If your taste is for antique yachts, there was a beauty tied up to a nearby pier, most likely available for charter.
AN ARIAL VIEW OF PEANUT ISLAND
Peanut Island (I don't know how it got its name - perhaps because it is so small) is a ten minute boat ride from Riviera Beach. It is nestled in a lagoon between Singer Island, Palm Beach and the Lakeworth inlet.
Peanut is a tropical Island in the middle of a bustling harbor
We embarked for Peanut Island with our blond, handsome and suntanned captain, who regaled us with local lore.
Coming in from the ocean was this enormous freighter, transporting luxury yachts for the Boat Show.
The closer it got the bigger it loomed. this was a Dutch registry boat
Peanut Island is a man-made 80 acres of dredged sand and stone, tossed there by the Army Core of Engineers as thy created the Lake Worth Inlet. The island’s initial mission was to serve as a safe-haven bunker for President John F. Kennedy. (Coincidentally so was the Naval Station on Nantucket Island) Today, Peanut Island is a delightful recreational oasis covered with lush vegetation, Palm trees, Palmetto trees, sea grass for nesting birds, incubating fish and camping grounds with man-made lagoons for snorkeling. There is a small museum dedicated to JFK memorabilia. No motorizes vehicles are allowed, so I left my electric scooter at home and manipulated with my walker.
This time around, I am not toot-tootling on my scooter but hiking on my walker (I'm really not that fat, only layered with sweaters against the cold!)
Matt, my son-in-law and one of his daughters about to dive into the cold water for some snorkeling
While the brave were out snorkeling, Vanessa and I explored these peaceful man-made lagoons
the Kennedy Museum, which was unfortunately closed for the day.

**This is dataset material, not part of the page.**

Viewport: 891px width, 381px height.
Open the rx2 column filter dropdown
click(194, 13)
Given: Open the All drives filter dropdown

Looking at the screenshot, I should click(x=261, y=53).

Snorkeling is a gentle family pastime; we were all poised to dive into the water, until the children, one by one cooed “it is COLD!” that was enough to deter Vanessa and me. We spent a delightful 2 hours exploring a little bit of the island until our chilled snorkelers returned to dry land.
Our return drive down Dixie provided one additional revelation. We have for years passed a little one-story building with a discrete sign painted on its walls, “Middle Eastern Bakery”. This time we did not pass it. Entering its inconspicuous driveway we came across a little Mom and Pop grocery store laden with exotic Middle Eastern goodies. The friendly proprietors were as hospitable as we were happy to discover them, except we were not the first to discover this hidden treasure. Anyone in the know knew about this little oasis. For us it was a revelation. We stocked up on hummus, French feta cheese, babaghannuj, mint yogurt, baklavas and just two of their twelve differed selections of halva. Thus fortified, it was no hardship to return to the pool and an unexpected feast in the Cabana.
Our "discovery", the Middle Eastern Bakery and its unprepossessing market
The amazing refrigirated display case with all the exotic goodies
the check-out ounter with our delicious pic-nic
Not bad for a day of prowling through new territory just to escape the doldrums!